Breazeale returned to California, where he grew up. One day he got a random phone call from All American Heavyweights, asking if he would be interested in boxing.
"I said, 'You're crazy, no way. I'm a quarterback. I've never been hit in the face before. I've never even come close to a boxing ring.'"
But he didn't have a job. He'd applied to become a corrections officer with the California Department of Corrections and Rehabilitation, but there was a 10- to 15-month waiting period for background checks. He was volunteering as a youth adviser for Orange County probation, but there wasn't much money coming in.
All American Heavyweights was offering to teach him boxing, along with a training stipend. It seemed like a decent part-time job until the position with California Corrections was offered.
"I called them and said, 'Hey, when can I start?' They said, 'You can start tomorrow.' "
Five months later he got his first bout in a ring built on the sand at Venice Beach. It didn't last long.
"There were thousands of people for as far as you could see," Breazeale said. "The bout ended up going 13 seconds, and I knew right then and there that boxing was my thing."
He soon learned boxing was a more consuming lifestyle than that of a football player. It would take his full commitment. His trainer, John Bray, set him straight on that at the outset.

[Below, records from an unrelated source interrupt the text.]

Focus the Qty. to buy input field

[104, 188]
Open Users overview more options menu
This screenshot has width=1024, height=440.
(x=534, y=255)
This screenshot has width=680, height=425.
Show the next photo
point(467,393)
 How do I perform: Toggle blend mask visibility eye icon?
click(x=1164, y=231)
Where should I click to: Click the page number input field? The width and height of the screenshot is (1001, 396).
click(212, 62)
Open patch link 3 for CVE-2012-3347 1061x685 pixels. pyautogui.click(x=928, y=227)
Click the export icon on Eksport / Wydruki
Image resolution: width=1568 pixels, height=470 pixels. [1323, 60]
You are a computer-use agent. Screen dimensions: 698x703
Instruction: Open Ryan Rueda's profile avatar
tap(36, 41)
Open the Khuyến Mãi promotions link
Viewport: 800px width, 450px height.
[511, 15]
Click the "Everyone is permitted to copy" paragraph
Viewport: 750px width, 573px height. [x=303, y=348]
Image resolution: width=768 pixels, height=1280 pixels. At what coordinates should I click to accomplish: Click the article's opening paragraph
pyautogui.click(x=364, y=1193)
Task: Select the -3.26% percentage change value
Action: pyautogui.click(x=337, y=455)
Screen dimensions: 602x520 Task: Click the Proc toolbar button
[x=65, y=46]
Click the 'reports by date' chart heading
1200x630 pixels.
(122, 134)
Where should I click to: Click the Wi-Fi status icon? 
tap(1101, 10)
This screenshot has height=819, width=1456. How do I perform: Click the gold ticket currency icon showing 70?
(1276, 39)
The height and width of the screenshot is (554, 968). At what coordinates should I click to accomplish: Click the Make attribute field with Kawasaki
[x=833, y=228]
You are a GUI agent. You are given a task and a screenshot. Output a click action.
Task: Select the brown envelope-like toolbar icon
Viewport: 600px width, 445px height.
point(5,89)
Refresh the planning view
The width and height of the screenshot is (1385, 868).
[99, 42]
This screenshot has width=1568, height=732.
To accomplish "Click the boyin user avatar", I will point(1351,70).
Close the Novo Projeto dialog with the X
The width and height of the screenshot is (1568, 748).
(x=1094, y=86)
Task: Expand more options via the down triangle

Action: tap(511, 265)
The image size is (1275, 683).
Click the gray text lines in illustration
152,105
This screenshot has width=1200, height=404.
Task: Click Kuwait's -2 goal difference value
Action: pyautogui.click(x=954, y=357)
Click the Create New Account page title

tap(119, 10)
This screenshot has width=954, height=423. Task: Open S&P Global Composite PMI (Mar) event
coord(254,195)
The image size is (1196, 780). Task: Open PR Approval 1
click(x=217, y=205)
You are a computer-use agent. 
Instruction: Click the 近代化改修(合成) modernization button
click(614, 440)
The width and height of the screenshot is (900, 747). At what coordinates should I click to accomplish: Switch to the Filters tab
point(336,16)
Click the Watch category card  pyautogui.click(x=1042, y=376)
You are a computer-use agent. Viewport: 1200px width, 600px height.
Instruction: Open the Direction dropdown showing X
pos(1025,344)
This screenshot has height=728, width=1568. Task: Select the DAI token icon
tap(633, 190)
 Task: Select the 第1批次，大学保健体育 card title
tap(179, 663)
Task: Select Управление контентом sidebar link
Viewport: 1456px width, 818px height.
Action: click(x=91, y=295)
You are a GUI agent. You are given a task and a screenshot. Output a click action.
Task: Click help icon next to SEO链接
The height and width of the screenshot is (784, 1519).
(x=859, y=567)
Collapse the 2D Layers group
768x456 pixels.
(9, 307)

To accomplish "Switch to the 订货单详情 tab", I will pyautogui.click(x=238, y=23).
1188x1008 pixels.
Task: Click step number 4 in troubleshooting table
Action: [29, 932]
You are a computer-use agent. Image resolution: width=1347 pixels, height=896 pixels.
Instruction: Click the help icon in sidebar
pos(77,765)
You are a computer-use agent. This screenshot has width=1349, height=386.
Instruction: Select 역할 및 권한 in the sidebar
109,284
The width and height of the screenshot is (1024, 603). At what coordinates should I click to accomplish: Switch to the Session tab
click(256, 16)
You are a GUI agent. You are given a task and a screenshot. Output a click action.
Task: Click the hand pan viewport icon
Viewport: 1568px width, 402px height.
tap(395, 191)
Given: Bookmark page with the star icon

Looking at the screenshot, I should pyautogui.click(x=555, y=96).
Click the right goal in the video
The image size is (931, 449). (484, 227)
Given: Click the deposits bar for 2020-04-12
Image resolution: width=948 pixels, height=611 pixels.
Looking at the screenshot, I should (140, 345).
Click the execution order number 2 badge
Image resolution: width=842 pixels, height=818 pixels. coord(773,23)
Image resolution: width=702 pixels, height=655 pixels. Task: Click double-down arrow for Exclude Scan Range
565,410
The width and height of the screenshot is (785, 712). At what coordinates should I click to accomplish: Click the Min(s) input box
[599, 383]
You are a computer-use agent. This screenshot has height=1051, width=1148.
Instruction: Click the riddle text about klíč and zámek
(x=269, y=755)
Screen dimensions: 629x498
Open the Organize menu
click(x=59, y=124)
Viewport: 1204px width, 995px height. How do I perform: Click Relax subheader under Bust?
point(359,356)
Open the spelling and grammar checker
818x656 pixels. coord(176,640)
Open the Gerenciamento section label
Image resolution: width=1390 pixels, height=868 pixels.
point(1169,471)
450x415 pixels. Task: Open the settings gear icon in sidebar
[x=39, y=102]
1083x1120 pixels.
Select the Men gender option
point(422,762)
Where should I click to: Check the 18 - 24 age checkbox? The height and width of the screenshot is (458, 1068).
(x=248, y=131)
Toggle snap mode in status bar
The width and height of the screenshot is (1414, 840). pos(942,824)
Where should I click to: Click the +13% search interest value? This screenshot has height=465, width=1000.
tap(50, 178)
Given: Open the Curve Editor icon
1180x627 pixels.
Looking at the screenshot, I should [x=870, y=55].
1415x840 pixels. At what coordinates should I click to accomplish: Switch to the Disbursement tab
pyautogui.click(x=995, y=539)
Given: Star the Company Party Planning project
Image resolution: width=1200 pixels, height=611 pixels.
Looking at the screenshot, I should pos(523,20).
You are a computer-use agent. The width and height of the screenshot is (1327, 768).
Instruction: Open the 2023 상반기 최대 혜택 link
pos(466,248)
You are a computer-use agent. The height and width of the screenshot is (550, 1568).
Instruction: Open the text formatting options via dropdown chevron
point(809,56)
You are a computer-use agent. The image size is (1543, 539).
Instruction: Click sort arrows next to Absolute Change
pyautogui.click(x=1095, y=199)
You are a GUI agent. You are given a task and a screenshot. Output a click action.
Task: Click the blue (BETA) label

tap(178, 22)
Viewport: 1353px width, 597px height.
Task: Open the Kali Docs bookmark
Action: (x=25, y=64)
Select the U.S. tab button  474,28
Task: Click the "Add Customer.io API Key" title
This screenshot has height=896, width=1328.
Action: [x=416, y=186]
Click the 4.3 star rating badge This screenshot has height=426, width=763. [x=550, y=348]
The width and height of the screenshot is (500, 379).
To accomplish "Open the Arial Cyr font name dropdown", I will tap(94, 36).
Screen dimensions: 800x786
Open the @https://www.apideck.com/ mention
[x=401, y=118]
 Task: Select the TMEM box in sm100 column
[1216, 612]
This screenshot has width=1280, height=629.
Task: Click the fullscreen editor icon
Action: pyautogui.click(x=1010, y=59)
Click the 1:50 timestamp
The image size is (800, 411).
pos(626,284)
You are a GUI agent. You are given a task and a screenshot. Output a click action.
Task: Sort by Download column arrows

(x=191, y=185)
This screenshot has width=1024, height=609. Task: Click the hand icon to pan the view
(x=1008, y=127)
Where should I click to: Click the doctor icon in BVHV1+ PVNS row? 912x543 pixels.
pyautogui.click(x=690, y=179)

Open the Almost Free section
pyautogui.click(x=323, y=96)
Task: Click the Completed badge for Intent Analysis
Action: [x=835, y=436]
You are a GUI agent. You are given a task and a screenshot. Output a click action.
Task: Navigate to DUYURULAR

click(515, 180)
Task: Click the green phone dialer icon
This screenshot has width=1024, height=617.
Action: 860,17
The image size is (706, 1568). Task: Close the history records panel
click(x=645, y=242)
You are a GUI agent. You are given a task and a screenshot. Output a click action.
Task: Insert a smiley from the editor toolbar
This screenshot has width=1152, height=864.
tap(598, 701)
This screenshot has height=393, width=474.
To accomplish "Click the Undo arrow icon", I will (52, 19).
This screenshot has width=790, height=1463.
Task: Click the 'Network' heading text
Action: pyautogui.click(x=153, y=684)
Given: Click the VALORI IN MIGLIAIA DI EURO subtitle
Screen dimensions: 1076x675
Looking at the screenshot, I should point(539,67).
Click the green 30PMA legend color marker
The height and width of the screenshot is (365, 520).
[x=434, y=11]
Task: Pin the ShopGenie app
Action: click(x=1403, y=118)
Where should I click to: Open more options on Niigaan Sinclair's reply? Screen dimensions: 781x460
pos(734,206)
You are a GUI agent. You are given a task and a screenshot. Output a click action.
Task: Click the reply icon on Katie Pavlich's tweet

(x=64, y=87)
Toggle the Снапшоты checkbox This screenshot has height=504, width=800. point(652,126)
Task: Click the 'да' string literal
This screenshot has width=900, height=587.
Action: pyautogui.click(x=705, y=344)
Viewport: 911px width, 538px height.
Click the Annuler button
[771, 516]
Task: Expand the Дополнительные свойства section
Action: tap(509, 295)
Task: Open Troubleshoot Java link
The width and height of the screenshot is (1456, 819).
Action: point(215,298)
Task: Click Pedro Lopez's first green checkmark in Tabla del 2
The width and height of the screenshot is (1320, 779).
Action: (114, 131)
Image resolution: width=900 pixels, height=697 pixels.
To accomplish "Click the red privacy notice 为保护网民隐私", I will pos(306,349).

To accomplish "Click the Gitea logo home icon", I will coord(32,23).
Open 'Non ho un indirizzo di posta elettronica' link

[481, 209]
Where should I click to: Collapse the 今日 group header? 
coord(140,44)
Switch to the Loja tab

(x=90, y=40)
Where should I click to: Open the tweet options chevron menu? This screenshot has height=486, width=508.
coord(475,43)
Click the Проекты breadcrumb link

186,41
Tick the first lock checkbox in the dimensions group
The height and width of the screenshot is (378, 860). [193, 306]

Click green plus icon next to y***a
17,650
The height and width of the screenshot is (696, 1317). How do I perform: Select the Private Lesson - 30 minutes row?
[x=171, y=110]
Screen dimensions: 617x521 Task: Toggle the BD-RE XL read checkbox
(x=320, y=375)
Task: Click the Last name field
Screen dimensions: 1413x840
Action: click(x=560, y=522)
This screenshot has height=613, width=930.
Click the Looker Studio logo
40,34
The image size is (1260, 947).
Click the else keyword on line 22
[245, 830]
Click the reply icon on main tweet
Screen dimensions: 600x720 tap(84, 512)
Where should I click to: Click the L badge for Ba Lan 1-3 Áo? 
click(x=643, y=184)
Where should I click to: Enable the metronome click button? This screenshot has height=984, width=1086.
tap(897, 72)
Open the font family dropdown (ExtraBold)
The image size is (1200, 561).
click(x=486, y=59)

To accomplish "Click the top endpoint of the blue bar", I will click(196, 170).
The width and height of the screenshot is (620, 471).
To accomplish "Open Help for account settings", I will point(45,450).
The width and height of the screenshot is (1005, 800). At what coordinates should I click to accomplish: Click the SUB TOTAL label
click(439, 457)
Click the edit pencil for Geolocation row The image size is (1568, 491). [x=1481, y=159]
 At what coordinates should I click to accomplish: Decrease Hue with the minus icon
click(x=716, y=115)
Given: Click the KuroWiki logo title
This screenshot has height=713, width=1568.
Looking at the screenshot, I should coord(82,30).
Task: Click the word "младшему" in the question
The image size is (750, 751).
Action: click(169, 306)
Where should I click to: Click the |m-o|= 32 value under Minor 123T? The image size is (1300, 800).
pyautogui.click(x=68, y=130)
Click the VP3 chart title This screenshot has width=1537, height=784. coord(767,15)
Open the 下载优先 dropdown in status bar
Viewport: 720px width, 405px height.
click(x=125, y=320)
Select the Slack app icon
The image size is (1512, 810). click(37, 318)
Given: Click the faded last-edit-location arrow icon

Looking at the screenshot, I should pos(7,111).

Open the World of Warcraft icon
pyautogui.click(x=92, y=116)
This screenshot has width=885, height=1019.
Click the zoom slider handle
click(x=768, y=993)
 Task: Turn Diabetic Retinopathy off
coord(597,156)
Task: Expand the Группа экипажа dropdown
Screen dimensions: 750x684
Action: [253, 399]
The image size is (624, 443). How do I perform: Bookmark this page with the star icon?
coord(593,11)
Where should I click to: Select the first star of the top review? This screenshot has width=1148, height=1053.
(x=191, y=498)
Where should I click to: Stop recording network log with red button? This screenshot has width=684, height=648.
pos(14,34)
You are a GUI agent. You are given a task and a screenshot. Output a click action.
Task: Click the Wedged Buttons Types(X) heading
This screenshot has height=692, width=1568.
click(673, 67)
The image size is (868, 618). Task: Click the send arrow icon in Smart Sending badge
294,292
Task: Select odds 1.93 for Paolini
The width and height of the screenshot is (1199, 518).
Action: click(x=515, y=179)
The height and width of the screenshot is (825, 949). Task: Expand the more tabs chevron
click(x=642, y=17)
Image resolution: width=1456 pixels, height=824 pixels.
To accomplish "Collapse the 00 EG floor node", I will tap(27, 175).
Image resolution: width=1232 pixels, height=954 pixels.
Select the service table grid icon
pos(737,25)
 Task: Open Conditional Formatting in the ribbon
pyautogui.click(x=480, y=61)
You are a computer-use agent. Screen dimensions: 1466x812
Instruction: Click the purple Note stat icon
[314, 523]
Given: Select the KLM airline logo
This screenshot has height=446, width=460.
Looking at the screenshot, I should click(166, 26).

"He told me when I first started boxing, 'Hey, you can't play boxing, you've got to live boxing, boxing is a lifestyle,' " Breazeale said. "Boxing is all year round. There's no taking off. You can't eat a bad meal and think you're going to get up the next day and spar real hard. It doesn't work that way. You can't play this sport, you've got to live it."
Breazeale won the Olympic Trials in February and went to an Olympic qualification tournament in Rio de Janeiro three months later without any international experience. He opened against Jose Payares of Venezuela, a 2008 Olympian .
"Round 1 he did real well, he was up by two or three points. I evened up in Round 2 and just kind of tore him apart in Round 3," Breazeale said.
After that he beat a military world champion from Brazil and a Puerto Rican who won a bronze medal in the Pan Am Games. He lost in the finals to Italo Perea, the Pan Am champ from Ecuador, but earned an Olympic berth.
"He's young in the sport of boxing, but he's very athletic," said Charles Leverette, a U.S. assistant coach. "Being as big as he is, of course the arm span is there. We're going to put together a game plan for him according to how his opponent competes."
Now Breazeale has two sons, ages 4 and 5 months. They are coming here with their mother next week for the medal rounds.
Breazeale still has a hard time believing he is here.
"A lot of hard work and dedication has definitely been put in," Breazeale said. "I just thank God I have God on my side. Talent is there, but I've been blessed."